## Task prompt
Go through the entries below and copy each line containing the word "agent".

(Screenshot grounding data)
—————

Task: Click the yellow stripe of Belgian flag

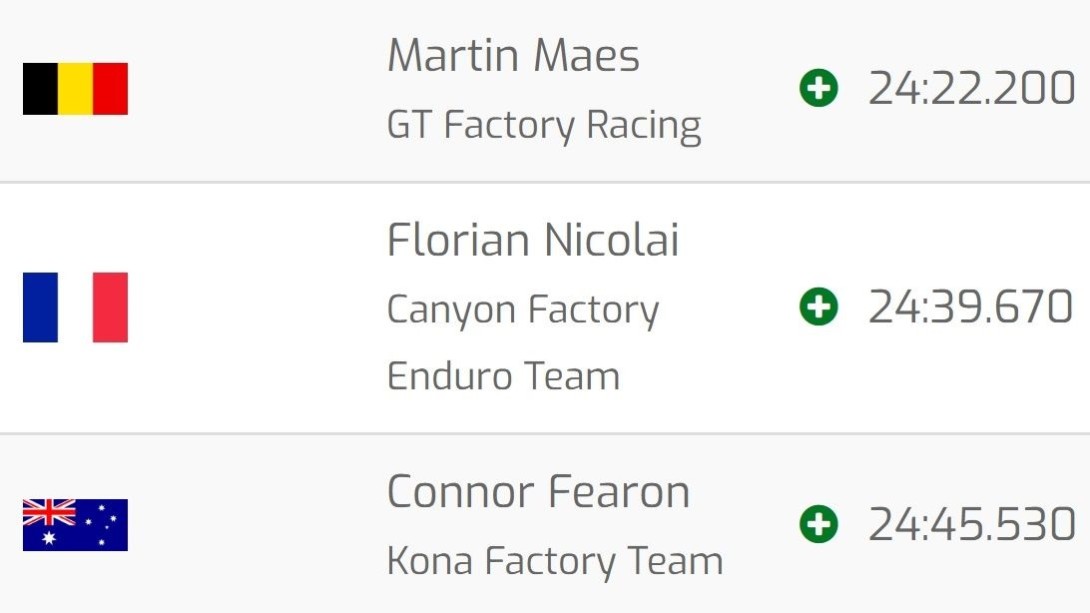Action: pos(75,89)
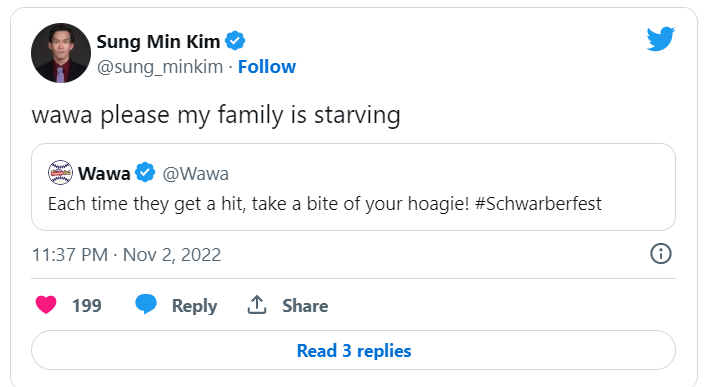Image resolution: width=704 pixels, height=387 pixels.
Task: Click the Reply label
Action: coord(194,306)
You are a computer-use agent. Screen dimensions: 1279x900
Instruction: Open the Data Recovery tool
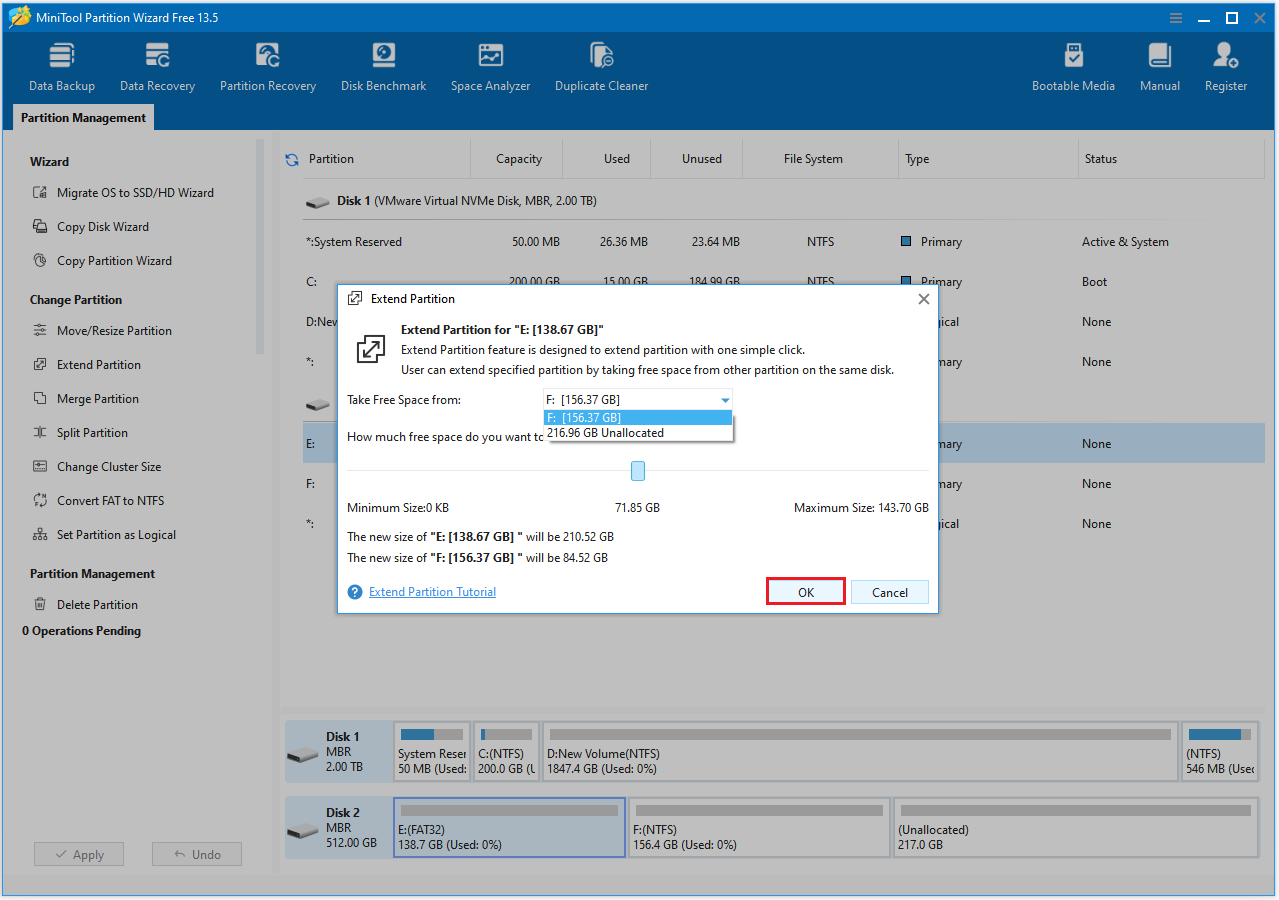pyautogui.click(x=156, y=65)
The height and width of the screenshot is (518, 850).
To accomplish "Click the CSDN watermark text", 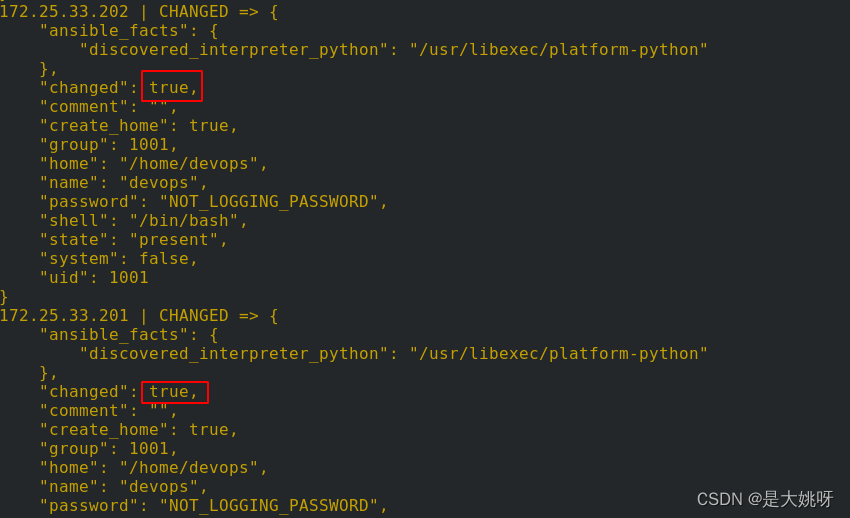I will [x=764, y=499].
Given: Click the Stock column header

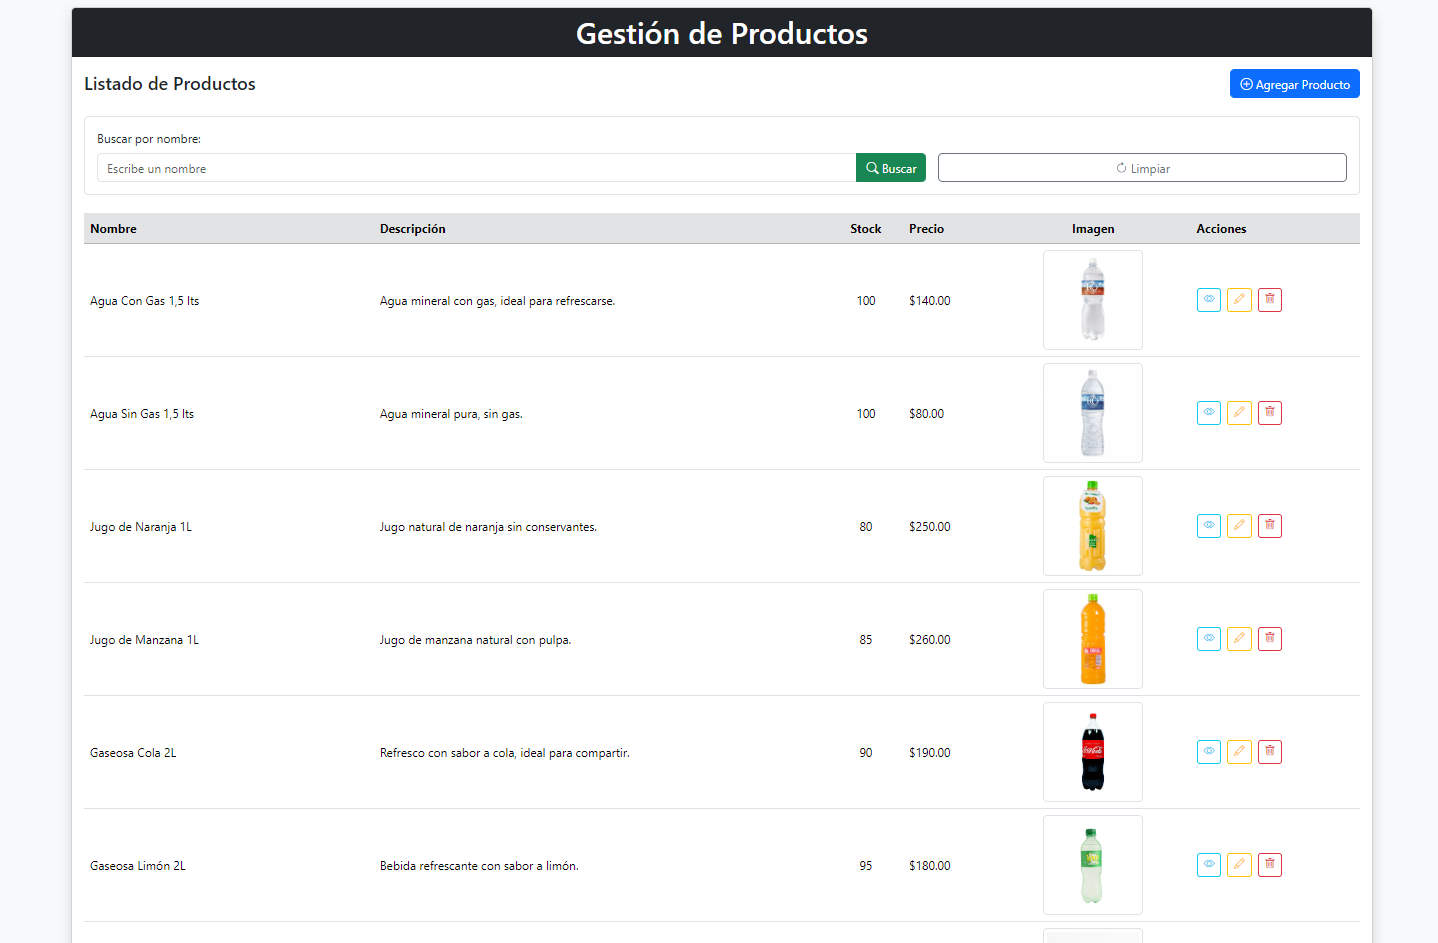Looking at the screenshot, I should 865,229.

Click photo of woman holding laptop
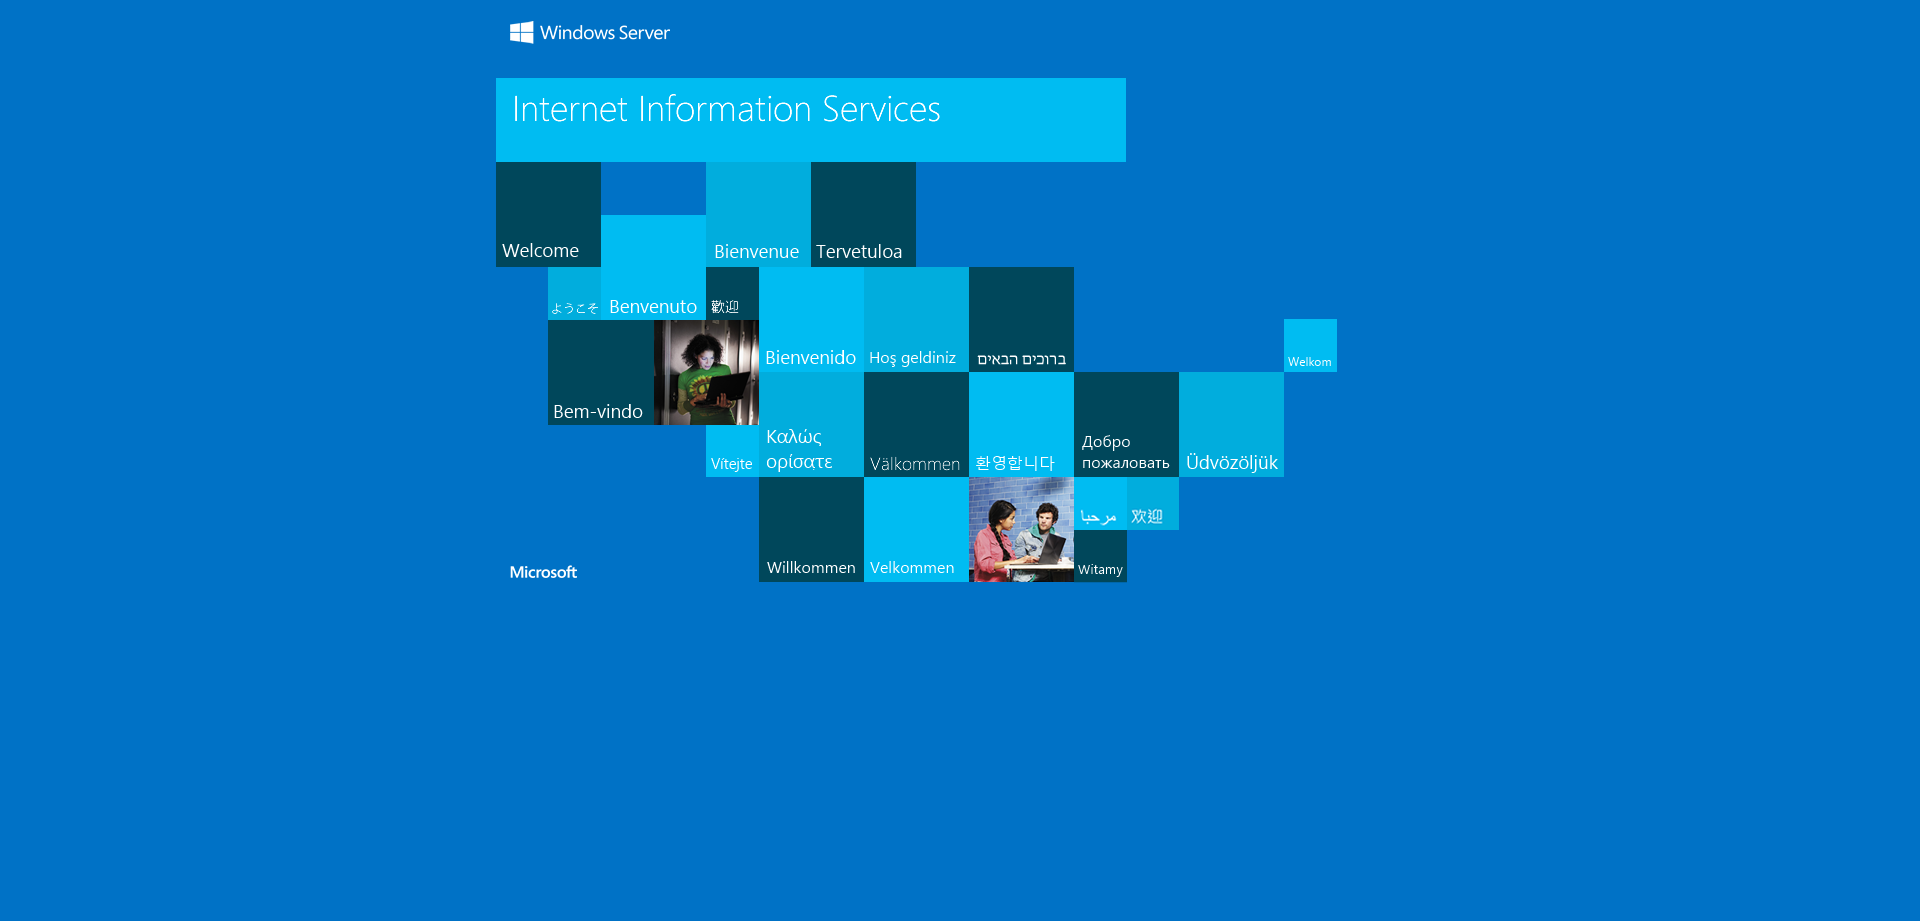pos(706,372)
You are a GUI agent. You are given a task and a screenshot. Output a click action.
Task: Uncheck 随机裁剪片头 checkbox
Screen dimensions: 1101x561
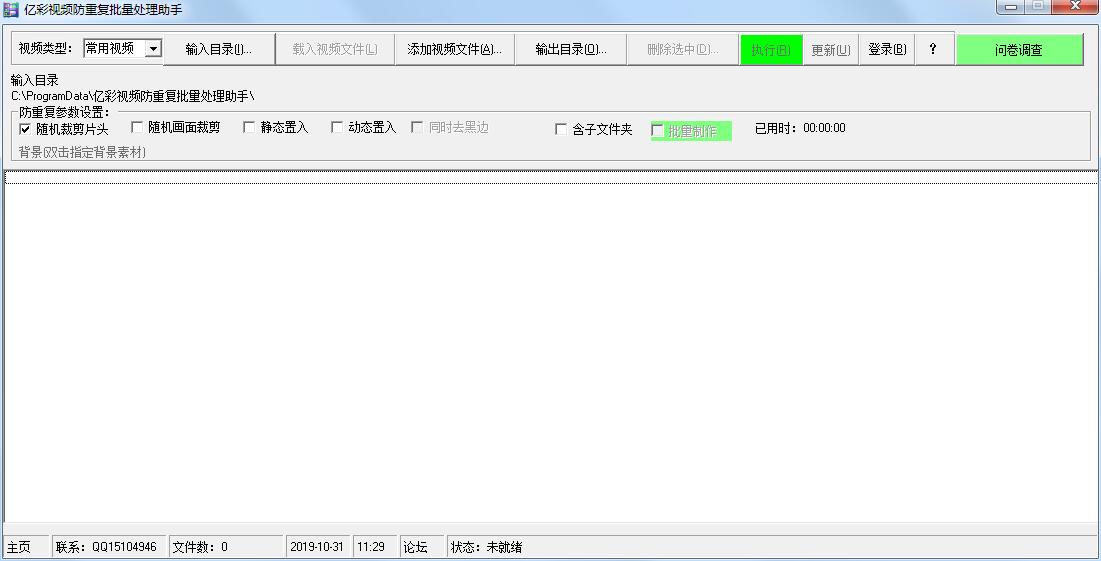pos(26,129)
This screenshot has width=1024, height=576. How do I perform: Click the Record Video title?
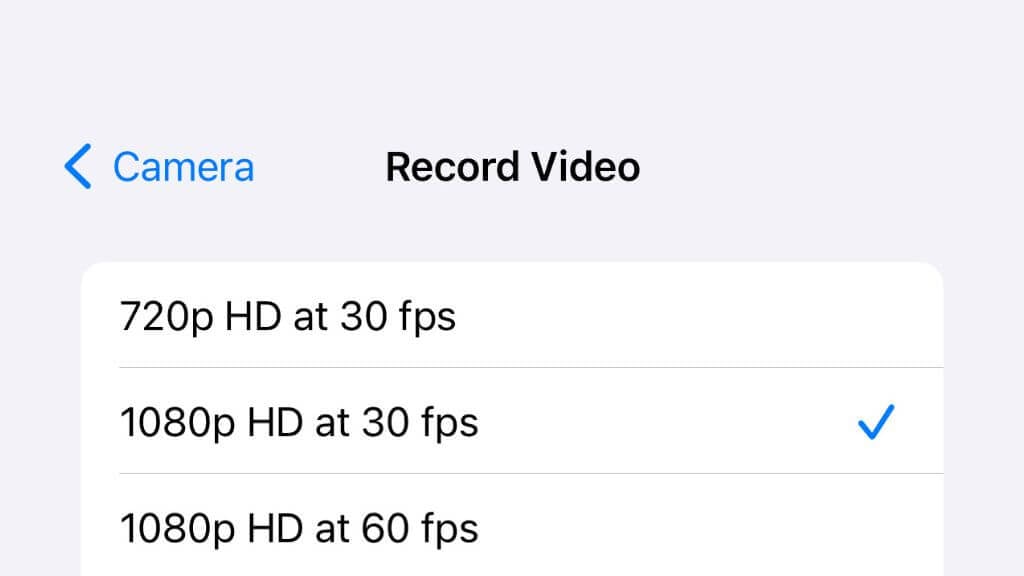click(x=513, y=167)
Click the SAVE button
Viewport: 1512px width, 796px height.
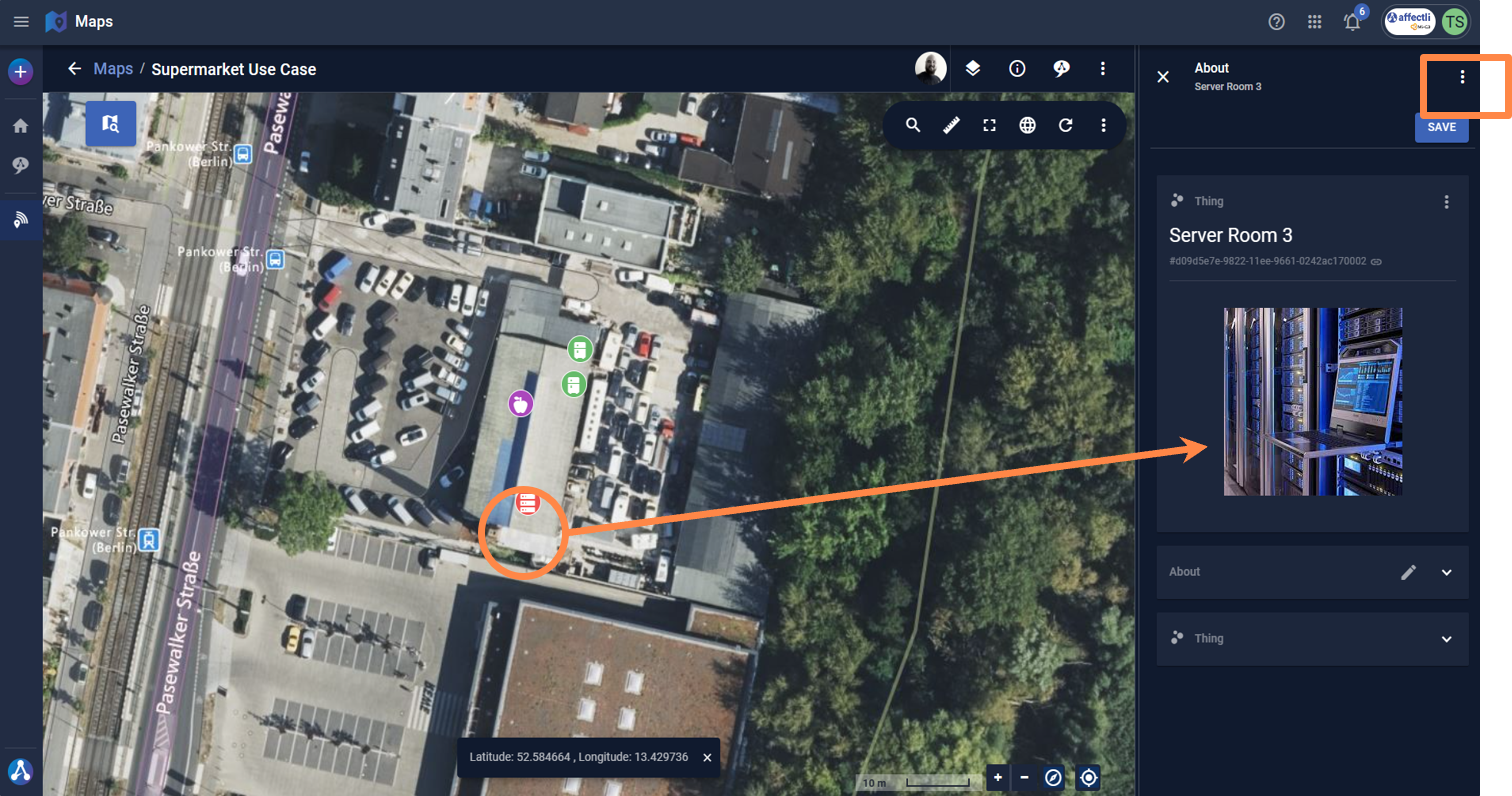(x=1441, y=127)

—————

## Exercise output
You are a computer-use agent. Screen dimensions: 1279x900
You are a GUI agent. You are given a task and a screenshot. Output a click action.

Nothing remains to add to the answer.